**WORK TO DO:**
(1) Decide whether each statement agrees with the passage on the Bibleway Trust accounts. For each, answer yes or no and quote the deciding words: (a) The present trustees kept the Cambridge Congregation's finances separate from those of the Bibleway Trust. (b) At least one item in the accounts is unequivocally attributable to national rather than Cambridge matters. (c) After the schism, the Lewisham, Bethnal Green and Mitcham Congregations seceded from the Bibleway Church.
(2) Carry on the passage on the Bibleway Trust accounts from the point where it stops.

**TEXT SECTION:**
■ ■ ■ ■ ■
First, it is plain that, from the time when they obtained de facto control of the affairs of the Bibleway Trust, due to the departure of other trustees, the present trustees treated the financial affairs of the Cambridge Congregation as part and parcel of the financial affairs of the Bibleway Trust, making no distinction of any kind, either in relation to income or expenditure, between items attributable to the Trust and items attributable to the Cambridge Congregation. In fact, the overwhelming majority of specific itemised amounts both on the income and expenditure side of the accounts appeared to relate to the income and expenditure attributable to the Cambridge Congregation. Most of the items could only have arisen in connection with the affairs of the Cambridge Congregation, although a small number of them could at least in theory have included expenditure upon matters which, prior to the schism, were the responsibility of the national church rather than any particular congregation. There is not a single item which is unequivocally attributable to national rather than Cambridge matters. Thus, even though there are references such as “Jamaica Church”, “Missionary Retreat” and “Convention” which at first sight look more like national rather than Cambridge related activities, it remains perfectly possible that these items merely represent expenditure which the Cambridge Congregation decided to incur in supporting church related activities outside its immediate locality.
Secondly, none of the income and expenditure of the other congregations is included in any of these accounts. This is not in itself surprising since, following the schism, the Lewisham, Bethnal Green and Mitcham Congregations all seceded from the Bibleway Church and provided nothing by way of income or any information about their separate financial affairs to Bishop Williams and his fellow Trustees.
■ ■ ■ ■ ■
**DATA EXCERPTS:**
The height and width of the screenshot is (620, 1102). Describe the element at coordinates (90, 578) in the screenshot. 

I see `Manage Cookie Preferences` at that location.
■ ■ ■ ■ ■
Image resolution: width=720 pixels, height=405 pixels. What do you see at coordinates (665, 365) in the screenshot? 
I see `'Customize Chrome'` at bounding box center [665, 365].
■ ■ ■ ■ ■
**RESULTS FOR EACH TASK:**
(1)
(a) No: "making no distinction of any kind, either in relation to income or expenditure, between items attributable to the Trust and items attributable to the Cambridge Congregation"
(b) No: "There is not a single item which is unequivocally attributable to national rather than Cambridge matters."
(c) Yes: "following the schism, the Lewisham, Bethnal Green and Mitcham Congregations all seceded from the Bibleway Church"

(2)
Thirdly, the accounts all purport to identify all three of the Lewisham, Bethnal Green and Mitcham Buildings (and the Cambridge Building before its sale) as forming part of the assets of the Trust. In each of 2004 to 2006 (inclusive) they are shown as having increasing estimated values, namely £1.403 million (2004), £1.559 million (2005) and £1.732 million (2006). Thereafter the aggregate value appears to fall but, as noted in paragraph 87 of my May 2010 judgment, only because of a decision to deduct the amount of debts secured on the Cambridge Building from that aggregate value.
Fourthly, it is clear that the Trustees’ stewardship of the combined affairs of the Bibleway Trust and the Cambridge Congregation during the five year period covered by these accounts gave rise to a constant excess of expenditure over income, even though the income and expenditure accounts for three of the five years purported to show modest surpluses. This appearance of surplus is mainly because the Trustees chose to include loans received during each year as income. Thus in 2004 the largest single item of income was described as “loan” in the amount of £38,472.92. Allowing for “loan repayment/refund” of £1,446.61, the net loan income was therefore £37,026.31. If stripped out it turns a reported surplus of £21,540.01 into a real deficit of £15,486.30. Applying the same calculation to the 2005 accounts turns a reported deficit of £21,409.71 into a real deficit of £46,269.66. In the 2006 accounts, the same calculation turns a reported surplus of £35,744.21 into a real deficit of £7,652.58. In 2007 the calculation converts a reported deficit of £11,706.32 into a true deficit of £21,689.94.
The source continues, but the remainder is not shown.